▶ 2014年11月号 目次

中東イスラム地域の新しい抗争~原理主義過激派イスラム国と世俗国家~

鶴木眞


 70歳を超えた私にはつい「この間」のような気がするが、1979年に外務省の依頼を受けてサウジアラビア、ヨルダン、シリアに出かけたことがあった。当時、慶応大学法学部で教授になりたてであったが、休職して外務省調査課の専門調査員として、イスラエル占領下のパレスチナ(西岸とガザ)で、アラファト率いるPLO(パレスチナ解放戦線)の影響力の調査に従事することになった。理由は、1967年の中東戦争(イスラエルvsアラブ諸国連合)で、イスラエルは電撃攻勢でアラブ側に勝利して領土を拡大した。エルサレム旧市街とヨルダン川西岸をヨルダン王国から、ガザとシナイ半島をエジプトから、ゴラン高原をシリアから奪い占領下に置いた。
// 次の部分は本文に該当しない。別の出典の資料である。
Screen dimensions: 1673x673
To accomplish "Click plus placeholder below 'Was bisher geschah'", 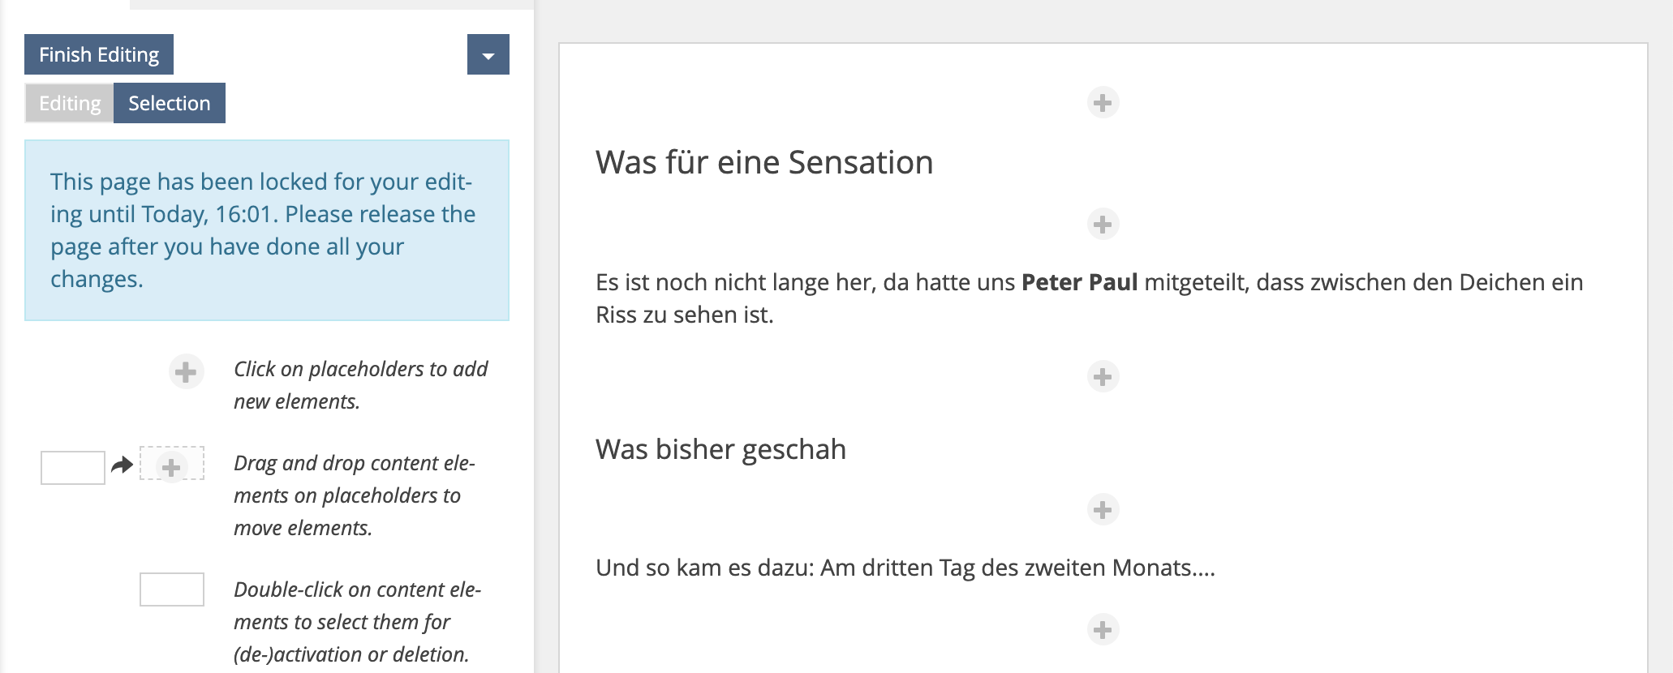I will click(1103, 509).
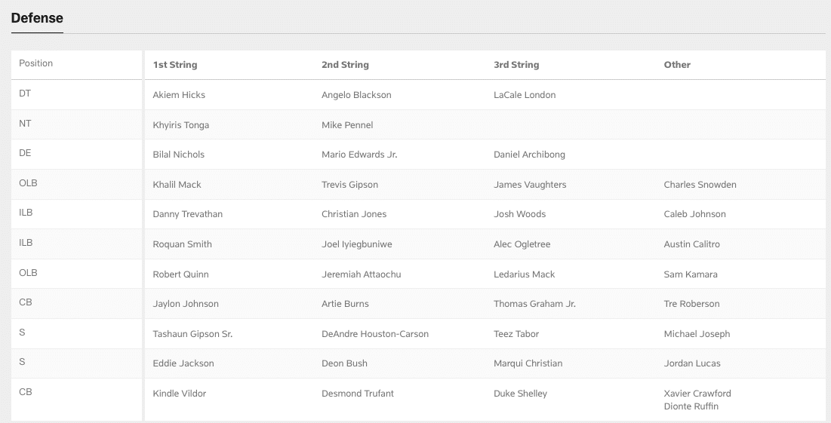Click Mario Edwards Jr. in 2nd String

tap(359, 155)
イスラエルに占領される以前、西岸はヨルダンが、ガザはエジプトが1947年の国連議決にもかかわらず占領したパレスチナの地域であった。ヨルダンにとって、エルサレム旧市街はイスラム教第三の聖地であるアルアクサ・モスクなどがあり、宗教的にも観光資源としても、早期の返還を強く求めていた。ガザはエジプトにとって、イスラエル国家の成立により生じたパレスチナ難民キャンプへの国連を中心とした救済基金が外貨獲得のために貴重な存在であった。とはいえ、エジプトはパレスチナ人をエジプト人とは考えていないので、ガザよりもシナイ半島の返還に軸足が置かれていた。
 この状況下でPLOは占領下のパレスチナ人の間に勢力を浸透させていった。しかしヨルダンはこの状況を苦々しく観ており、ヨルダン支配下で公務員であった者への給与を払い続けていた。ヨルダン川西岸のパレスチナ人は、果たしてヨルダンへの再統合を望んでいるのか、新たに勢力を広げ国連のオブザーバーとしての地位も手にしたアラファト率いるPLOを支持するのか、日本の外務省は第一次情報が欲しかった。ところがヨルダンやエジプトを刺激したくなかった。そこで日本の外交官がじかに情報収集するのではなく、大学教授に学術調査させる形態をとることになった。
 こうした調査の一環で、サウジアラビア、ヨルダン、シリアの出張が必要になった。イスラエルで使用していた公用旅券(外交官用の旅券は渡されていなかった)では、アラブ諸国へ入国できないので、アテネの大使館で別のパスポートをもらいサウジアラビアに向かった。